| What is being asked |
With the records below as your source, retype each line exactly from the top down to the line that contains "Click the outbound", and include that line.

| Extracted data |

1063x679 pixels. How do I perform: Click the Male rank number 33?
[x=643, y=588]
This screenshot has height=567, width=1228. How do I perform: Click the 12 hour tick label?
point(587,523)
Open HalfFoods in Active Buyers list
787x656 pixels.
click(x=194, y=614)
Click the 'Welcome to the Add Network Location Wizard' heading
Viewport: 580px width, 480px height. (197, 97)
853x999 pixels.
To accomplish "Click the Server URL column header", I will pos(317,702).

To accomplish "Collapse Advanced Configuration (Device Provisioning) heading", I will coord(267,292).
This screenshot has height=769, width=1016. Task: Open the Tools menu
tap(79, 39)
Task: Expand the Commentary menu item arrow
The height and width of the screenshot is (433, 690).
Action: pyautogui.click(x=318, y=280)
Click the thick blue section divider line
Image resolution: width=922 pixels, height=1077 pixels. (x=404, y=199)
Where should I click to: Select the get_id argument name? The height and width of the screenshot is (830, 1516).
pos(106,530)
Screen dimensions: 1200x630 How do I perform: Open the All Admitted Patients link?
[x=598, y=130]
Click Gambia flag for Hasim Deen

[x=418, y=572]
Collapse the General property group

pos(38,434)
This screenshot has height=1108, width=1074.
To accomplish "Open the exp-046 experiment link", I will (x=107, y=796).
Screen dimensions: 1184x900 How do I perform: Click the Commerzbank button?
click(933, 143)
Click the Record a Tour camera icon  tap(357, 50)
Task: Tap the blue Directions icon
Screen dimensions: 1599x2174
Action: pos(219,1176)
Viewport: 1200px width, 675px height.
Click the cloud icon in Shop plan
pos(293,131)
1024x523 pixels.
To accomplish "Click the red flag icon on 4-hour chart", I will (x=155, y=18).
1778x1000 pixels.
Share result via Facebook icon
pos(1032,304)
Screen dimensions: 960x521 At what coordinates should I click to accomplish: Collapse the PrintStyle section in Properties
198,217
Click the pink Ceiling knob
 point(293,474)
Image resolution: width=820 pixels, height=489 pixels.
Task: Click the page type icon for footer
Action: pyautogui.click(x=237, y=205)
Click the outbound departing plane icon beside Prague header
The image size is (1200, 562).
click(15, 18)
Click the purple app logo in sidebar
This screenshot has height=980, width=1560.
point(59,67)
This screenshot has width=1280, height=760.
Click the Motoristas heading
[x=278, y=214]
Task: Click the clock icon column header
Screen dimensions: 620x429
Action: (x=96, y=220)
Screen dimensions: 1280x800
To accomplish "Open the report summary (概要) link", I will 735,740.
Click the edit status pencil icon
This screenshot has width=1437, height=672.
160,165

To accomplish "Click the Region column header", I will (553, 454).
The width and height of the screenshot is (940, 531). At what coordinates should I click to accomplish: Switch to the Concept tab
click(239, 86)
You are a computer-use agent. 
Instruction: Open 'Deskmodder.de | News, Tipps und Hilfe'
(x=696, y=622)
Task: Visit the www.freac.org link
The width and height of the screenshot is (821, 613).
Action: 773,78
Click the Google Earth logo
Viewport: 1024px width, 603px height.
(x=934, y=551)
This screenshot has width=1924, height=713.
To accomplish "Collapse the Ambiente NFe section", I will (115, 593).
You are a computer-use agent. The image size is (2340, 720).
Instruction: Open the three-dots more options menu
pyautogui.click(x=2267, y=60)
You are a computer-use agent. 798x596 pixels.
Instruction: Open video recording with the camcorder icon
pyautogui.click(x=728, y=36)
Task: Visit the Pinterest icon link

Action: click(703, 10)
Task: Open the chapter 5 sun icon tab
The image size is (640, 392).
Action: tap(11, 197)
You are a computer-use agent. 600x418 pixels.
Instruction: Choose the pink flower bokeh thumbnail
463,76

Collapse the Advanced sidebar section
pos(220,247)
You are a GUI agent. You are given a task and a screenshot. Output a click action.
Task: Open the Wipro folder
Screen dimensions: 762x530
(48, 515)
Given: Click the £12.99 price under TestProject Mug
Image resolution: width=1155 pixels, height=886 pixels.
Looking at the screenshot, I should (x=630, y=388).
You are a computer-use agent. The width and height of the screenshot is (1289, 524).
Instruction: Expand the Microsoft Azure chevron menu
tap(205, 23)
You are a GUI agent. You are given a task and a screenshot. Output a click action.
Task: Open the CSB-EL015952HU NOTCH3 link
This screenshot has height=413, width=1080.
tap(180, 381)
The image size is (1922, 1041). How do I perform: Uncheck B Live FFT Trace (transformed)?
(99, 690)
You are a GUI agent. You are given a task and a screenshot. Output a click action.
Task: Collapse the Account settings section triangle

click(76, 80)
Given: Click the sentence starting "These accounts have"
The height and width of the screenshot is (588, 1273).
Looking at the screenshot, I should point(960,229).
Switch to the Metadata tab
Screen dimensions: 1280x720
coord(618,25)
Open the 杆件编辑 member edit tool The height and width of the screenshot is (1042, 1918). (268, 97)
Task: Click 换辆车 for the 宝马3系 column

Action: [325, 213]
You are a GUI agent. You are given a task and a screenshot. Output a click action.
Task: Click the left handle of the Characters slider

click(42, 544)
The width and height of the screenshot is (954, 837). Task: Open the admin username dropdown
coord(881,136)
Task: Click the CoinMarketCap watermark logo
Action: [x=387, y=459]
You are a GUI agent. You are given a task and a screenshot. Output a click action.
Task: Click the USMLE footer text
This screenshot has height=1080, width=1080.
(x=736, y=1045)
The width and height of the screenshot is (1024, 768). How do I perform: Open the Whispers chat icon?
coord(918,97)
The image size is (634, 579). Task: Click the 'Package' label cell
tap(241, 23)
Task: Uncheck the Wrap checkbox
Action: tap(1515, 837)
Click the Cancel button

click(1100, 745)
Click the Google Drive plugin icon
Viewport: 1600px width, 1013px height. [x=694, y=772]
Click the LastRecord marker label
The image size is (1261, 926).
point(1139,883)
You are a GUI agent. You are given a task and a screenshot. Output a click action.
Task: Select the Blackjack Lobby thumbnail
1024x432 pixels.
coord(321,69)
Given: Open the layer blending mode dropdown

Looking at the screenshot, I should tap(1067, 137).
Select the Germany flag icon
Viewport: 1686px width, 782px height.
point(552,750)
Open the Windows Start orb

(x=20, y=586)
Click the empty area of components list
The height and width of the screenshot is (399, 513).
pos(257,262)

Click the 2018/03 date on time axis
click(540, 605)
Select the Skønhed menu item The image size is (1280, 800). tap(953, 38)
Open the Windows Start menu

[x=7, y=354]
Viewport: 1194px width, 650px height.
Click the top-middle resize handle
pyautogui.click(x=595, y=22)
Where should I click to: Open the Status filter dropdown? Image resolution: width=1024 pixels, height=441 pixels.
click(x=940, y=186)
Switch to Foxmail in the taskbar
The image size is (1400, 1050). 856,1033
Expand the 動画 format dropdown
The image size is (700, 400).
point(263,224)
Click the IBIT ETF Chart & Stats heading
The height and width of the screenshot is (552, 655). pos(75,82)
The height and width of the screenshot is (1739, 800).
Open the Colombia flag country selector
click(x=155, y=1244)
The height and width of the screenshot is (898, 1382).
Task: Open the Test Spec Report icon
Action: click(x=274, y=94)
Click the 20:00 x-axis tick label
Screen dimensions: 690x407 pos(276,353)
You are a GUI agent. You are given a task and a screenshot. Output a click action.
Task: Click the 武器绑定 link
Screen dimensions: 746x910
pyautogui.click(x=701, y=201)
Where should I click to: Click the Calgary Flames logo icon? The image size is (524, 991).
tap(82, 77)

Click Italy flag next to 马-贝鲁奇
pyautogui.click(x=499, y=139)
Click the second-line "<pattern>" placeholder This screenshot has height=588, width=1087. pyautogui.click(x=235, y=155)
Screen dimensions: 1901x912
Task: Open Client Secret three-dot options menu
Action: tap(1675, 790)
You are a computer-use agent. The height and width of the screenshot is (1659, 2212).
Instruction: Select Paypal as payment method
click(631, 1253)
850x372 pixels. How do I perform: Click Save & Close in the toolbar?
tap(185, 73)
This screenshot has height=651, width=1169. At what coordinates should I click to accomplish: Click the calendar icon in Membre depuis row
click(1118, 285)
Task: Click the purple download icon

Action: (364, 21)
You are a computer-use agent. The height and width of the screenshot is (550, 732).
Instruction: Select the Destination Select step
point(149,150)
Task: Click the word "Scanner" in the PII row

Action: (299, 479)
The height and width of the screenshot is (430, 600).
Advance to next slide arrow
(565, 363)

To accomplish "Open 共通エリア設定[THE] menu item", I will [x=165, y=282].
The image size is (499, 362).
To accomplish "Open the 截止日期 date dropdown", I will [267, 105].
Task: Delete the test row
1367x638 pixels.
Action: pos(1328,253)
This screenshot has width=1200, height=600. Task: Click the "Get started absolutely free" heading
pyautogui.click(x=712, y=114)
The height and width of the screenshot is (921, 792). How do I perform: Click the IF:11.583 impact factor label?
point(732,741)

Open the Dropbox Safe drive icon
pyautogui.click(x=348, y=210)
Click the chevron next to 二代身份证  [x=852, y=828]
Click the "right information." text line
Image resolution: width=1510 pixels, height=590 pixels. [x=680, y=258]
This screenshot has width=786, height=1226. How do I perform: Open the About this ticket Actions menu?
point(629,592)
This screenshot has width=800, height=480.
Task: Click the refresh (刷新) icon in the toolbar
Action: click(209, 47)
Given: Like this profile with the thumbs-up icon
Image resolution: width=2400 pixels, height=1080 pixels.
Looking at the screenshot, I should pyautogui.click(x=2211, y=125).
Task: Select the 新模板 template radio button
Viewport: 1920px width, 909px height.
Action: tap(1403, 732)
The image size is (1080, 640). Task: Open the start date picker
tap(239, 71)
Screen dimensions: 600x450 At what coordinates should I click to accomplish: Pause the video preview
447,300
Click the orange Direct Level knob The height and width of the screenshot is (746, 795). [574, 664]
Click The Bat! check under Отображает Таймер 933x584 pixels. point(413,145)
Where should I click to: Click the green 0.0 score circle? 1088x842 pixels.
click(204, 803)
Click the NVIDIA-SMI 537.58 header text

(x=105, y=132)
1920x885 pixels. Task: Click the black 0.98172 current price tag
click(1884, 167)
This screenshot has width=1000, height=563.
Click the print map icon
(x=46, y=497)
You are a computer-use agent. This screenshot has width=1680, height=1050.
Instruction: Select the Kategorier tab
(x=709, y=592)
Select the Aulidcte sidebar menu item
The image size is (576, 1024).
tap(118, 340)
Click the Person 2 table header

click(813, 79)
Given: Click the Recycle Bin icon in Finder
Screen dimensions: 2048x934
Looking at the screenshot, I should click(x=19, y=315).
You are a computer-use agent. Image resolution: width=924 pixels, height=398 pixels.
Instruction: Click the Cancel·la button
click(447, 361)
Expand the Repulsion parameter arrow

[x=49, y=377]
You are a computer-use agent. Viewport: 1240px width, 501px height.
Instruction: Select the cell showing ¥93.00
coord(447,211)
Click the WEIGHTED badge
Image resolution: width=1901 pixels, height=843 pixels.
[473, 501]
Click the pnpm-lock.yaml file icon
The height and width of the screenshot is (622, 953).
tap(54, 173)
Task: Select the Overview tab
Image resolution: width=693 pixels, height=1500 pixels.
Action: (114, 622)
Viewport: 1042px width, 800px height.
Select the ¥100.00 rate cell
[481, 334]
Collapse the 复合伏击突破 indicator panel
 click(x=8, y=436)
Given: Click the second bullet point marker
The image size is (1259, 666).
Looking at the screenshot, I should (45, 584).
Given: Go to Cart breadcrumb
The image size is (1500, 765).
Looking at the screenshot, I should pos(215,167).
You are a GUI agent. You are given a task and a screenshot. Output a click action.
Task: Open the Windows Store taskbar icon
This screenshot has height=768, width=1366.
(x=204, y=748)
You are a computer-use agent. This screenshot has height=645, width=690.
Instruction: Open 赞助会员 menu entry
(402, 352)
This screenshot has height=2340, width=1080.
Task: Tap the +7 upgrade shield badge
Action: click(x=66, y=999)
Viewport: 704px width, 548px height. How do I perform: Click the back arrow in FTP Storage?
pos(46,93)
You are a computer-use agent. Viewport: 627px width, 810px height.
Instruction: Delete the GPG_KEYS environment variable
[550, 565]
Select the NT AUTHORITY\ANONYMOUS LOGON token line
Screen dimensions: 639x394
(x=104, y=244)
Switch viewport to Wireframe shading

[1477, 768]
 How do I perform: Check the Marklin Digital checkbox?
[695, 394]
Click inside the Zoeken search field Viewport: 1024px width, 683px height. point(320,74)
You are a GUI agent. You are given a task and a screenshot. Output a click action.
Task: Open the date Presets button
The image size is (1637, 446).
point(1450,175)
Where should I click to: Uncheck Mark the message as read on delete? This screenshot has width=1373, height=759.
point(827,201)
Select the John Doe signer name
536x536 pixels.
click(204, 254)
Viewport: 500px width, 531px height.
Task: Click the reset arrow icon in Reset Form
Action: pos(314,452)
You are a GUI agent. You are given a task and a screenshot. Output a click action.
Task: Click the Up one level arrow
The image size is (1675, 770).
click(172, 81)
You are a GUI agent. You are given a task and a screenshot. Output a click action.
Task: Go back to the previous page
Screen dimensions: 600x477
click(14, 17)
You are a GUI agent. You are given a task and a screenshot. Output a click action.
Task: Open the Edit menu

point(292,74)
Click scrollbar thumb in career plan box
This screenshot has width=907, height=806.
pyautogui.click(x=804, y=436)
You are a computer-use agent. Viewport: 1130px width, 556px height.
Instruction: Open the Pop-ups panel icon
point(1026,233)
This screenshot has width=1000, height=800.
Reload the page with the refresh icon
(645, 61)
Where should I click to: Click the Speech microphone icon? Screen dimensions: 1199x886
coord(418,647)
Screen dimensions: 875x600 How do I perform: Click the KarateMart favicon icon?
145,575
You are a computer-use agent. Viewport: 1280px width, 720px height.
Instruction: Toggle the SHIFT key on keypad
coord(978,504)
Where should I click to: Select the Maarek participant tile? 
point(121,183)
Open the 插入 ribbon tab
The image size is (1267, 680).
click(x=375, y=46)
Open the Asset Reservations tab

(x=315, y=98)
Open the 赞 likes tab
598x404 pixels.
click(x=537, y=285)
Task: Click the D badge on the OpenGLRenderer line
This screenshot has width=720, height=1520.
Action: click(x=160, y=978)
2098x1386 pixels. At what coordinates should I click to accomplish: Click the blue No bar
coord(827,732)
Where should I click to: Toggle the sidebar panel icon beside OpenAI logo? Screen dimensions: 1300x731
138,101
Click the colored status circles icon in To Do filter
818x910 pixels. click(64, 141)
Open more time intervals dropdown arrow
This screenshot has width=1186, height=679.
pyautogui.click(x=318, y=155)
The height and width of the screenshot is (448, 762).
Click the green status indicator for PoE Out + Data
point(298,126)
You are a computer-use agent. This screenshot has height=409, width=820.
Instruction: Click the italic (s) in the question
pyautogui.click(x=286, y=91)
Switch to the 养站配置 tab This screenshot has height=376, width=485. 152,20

| Result below |
1063x679 pixels. How do I perform: Click the Male rank number 33?
[x=643, y=588]
This screenshot has height=567, width=1228. How do I perform: Click the 12 hour tick label?
point(587,523)
Open HalfFoods in Active Buyers list
787x656 pixels.
click(x=194, y=614)
Click the 'Welcome to the Add Network Location Wizard' heading
Viewport: 580px width, 480px height. (197, 97)
853x999 pixels.
To accomplish "Click the Server URL column header", I will pos(317,702).

To accomplish "Collapse Advanced Configuration (Device Provisioning) heading", I will coord(267,292).
This screenshot has height=769, width=1016. Task: Open the Tools menu
tap(79, 39)
Task: Expand the Commentary menu item arrow
The height and width of the screenshot is (433, 690).
Action: pyautogui.click(x=318, y=280)
Click the thick blue section divider line
Image resolution: width=922 pixels, height=1077 pixels. (x=404, y=199)
Where should I click to: Select the get_id argument name? The height and width of the screenshot is (830, 1516).
pos(106,530)
Screen dimensions: 1200x630 How do I perform: Open the All Admitted Patients link?
[x=598, y=130]
Click Gambia flag for Hasim Deen

[x=418, y=572]
Collapse the General property group

pos(38,434)
This screenshot has height=1108, width=1074.
To accomplish "Open the exp-046 experiment link", I will (x=107, y=796).
Screen dimensions: 1184x900 How do I perform: Click the Commerzbank button?
click(933, 143)
Click the Record a Tour camera icon  tap(357, 50)
Task: Tap the blue Directions icon
Screen dimensions: 1599x2174
Action: pos(219,1176)
Viewport: 1200px width, 675px height.
Click the cloud icon in Shop plan
pos(293,131)
1024x523 pixels.
To accomplish "Click the red flag icon on 4-hour chart", I will (x=155, y=18).
1778x1000 pixels.
Share result via Facebook icon
pos(1032,304)
Screen dimensions: 960x521 At what coordinates should I click to accomplish: Collapse the PrintStyle section in Properties
198,217
Click the pink Ceiling knob
 point(293,474)
Image resolution: width=820 pixels, height=489 pixels.
Task: Click the page type icon for footer
Action: pyautogui.click(x=237, y=205)
Click the outbound departing plane icon beside Prague header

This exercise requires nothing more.